Ta gọi dp[i] là thời gian sử dụng lớn nhất tính đến thời điểm i
dp[0] = 0;
Ta có công thức: dp[i] = max(dp[i - 1], dp[j - 1] + i - j + 1)
Dùng vector để lưu v[i] là tập hợp các phần tử kết thúc tại i
ĐPT: O(n + max(A[i])) 1 <= i <= n
Code mẫu:
#include <bits/stdc++.h>
using namespace std;
int n;
vector<int> v[100005];
int dp[100005];
int main(){
ios_base::sync_with_stdio(false);
cin.tie(NULL); cout.tie(NULL);
cin >> n;
for (int i = 1; i <= n; ++i){
int l, r;
cin >> l >> r;
v[r].push_back(l);
}
dp[0] = 0;
for (int i = 1; i <= 100000; ++i){
dp[i] = dp[i-1];
for (int j : v[i]) dp[i] = max(dp[i], dp[j - 1] + i - j + 1);
}
cout << dp[100000];
}
Let dp[i] = max time usage considering only 0....i bookings
base case:- dp[0] = (r[0]-l[0]+1) (it is good to accept if there is only one booking)

### TASKS TO PERFORM
1 > Name every variable declared at global scope in the sample code of the dynamic programming write-up.
2 > Answer from the dynamic programming write-up:
(a) What base case for dp[0] does the final English line give?
(b) In the input loop, into which vector is each l pushed?
(c) Which value does the program print at the end?
3 > Please explain, using the dynamic programming write-up, why the final English line sets dp[0] to (r[0]-l[0]+1).
The listing after this point is separate from the dynamic programming write-up.

### RECORDED INFORMATION
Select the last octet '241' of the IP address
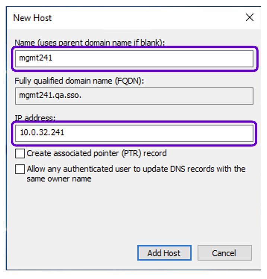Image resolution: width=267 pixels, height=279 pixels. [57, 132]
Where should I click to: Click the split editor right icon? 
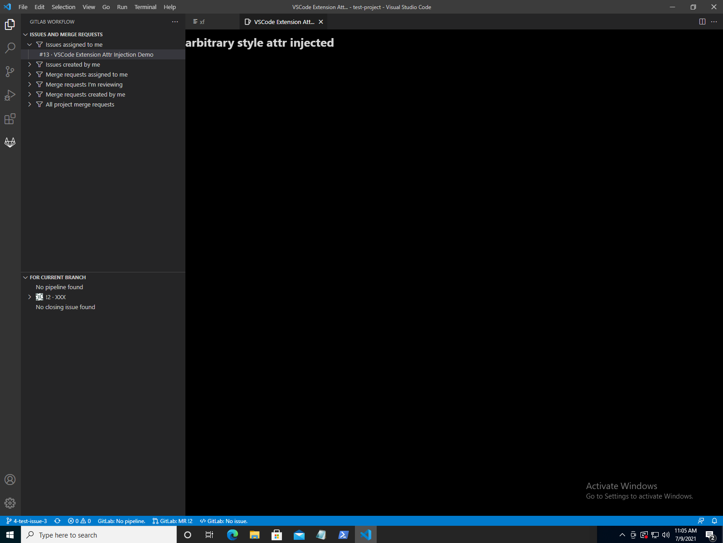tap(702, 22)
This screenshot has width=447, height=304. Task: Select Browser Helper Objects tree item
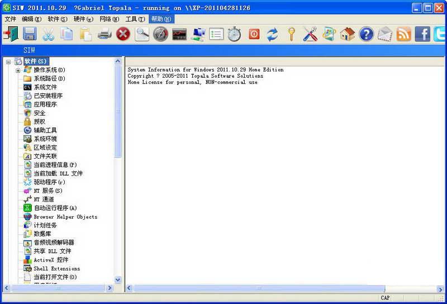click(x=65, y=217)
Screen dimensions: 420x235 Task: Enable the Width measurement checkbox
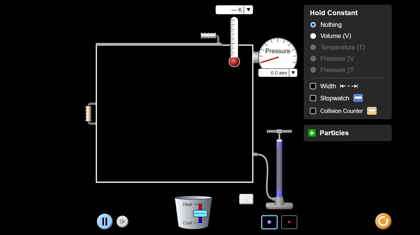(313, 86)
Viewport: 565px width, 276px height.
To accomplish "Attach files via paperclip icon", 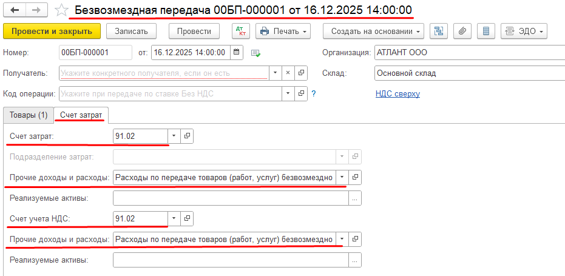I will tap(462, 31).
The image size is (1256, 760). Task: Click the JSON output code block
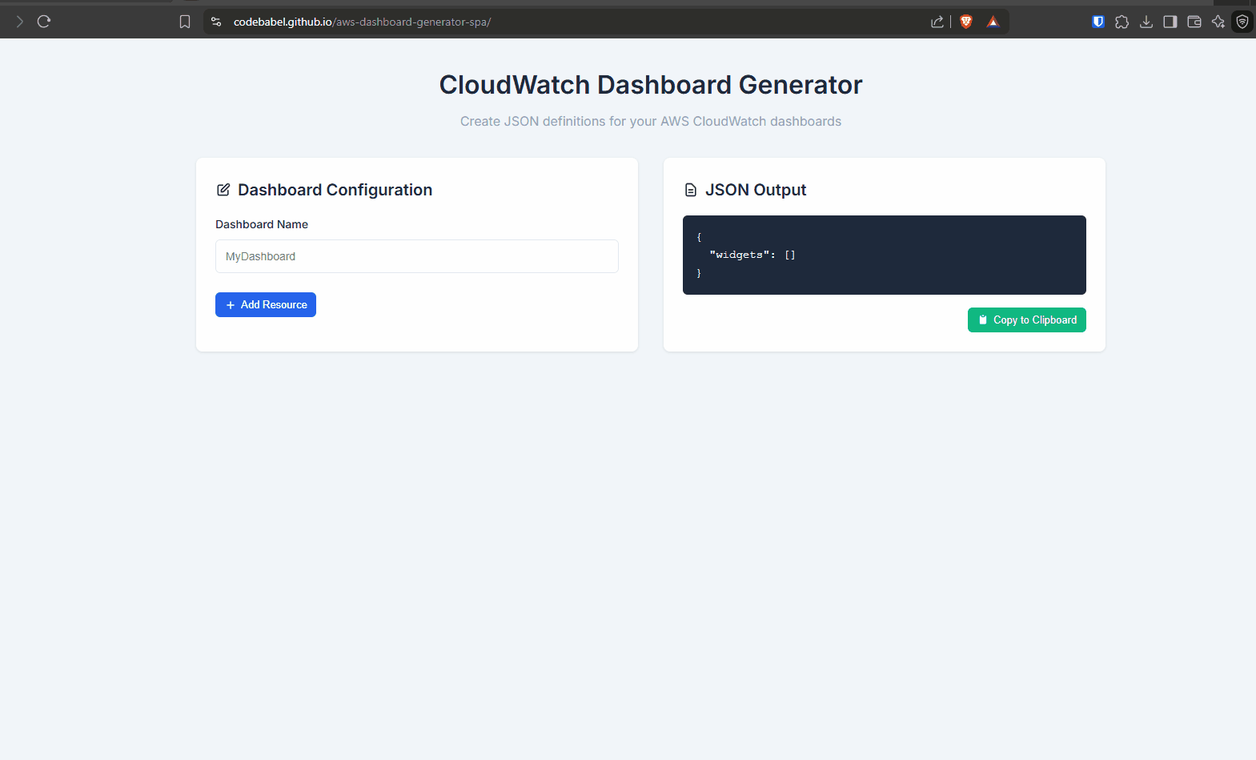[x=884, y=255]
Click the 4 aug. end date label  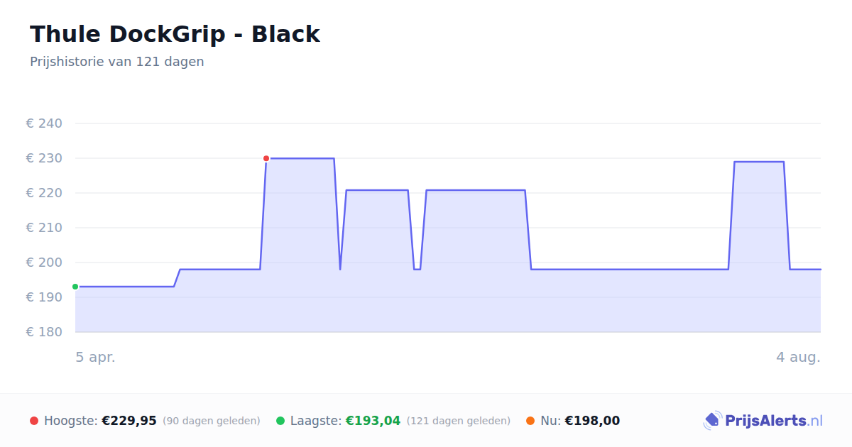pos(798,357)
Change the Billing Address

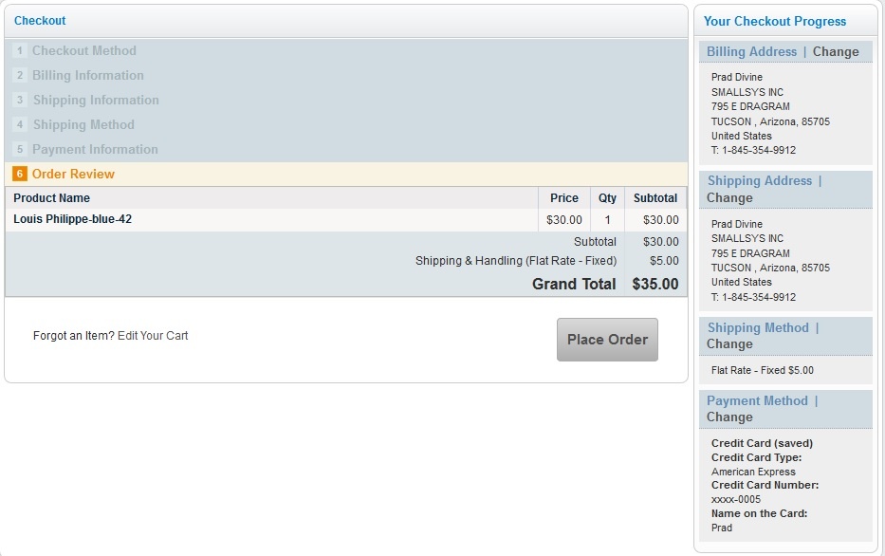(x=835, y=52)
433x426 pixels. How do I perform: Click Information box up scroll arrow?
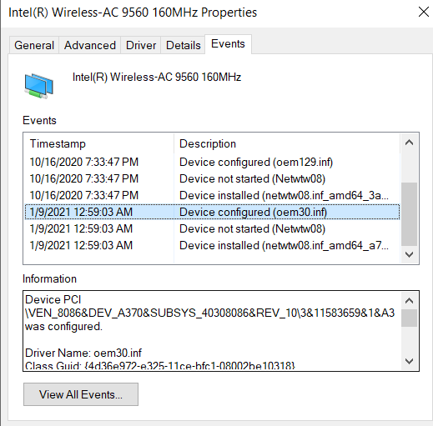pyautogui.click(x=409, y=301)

==

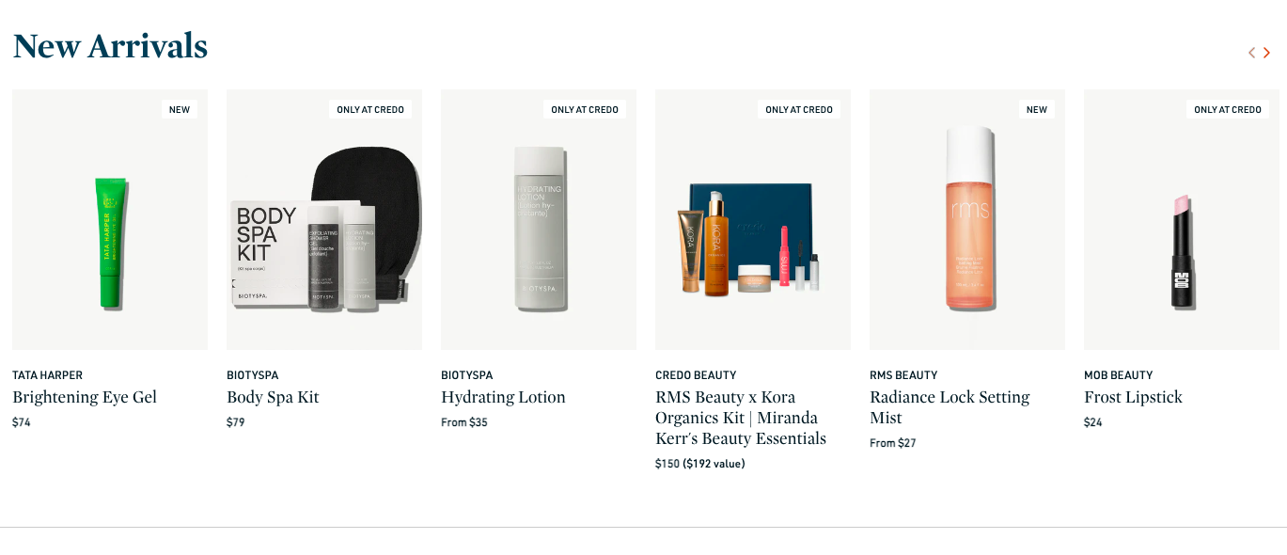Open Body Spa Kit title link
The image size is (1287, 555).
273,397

### WORKED ANSWERS
1 > n, v, dp

2 >
(a) dp[0] = (r[0]-l[0]+1)
(b) v[r]
(c) dp[100000]

3 > The line sets dp[0] to the length of the first booking, r[0]-l[0]+1. It gives the reason that it is good to accept a booking if there is only one.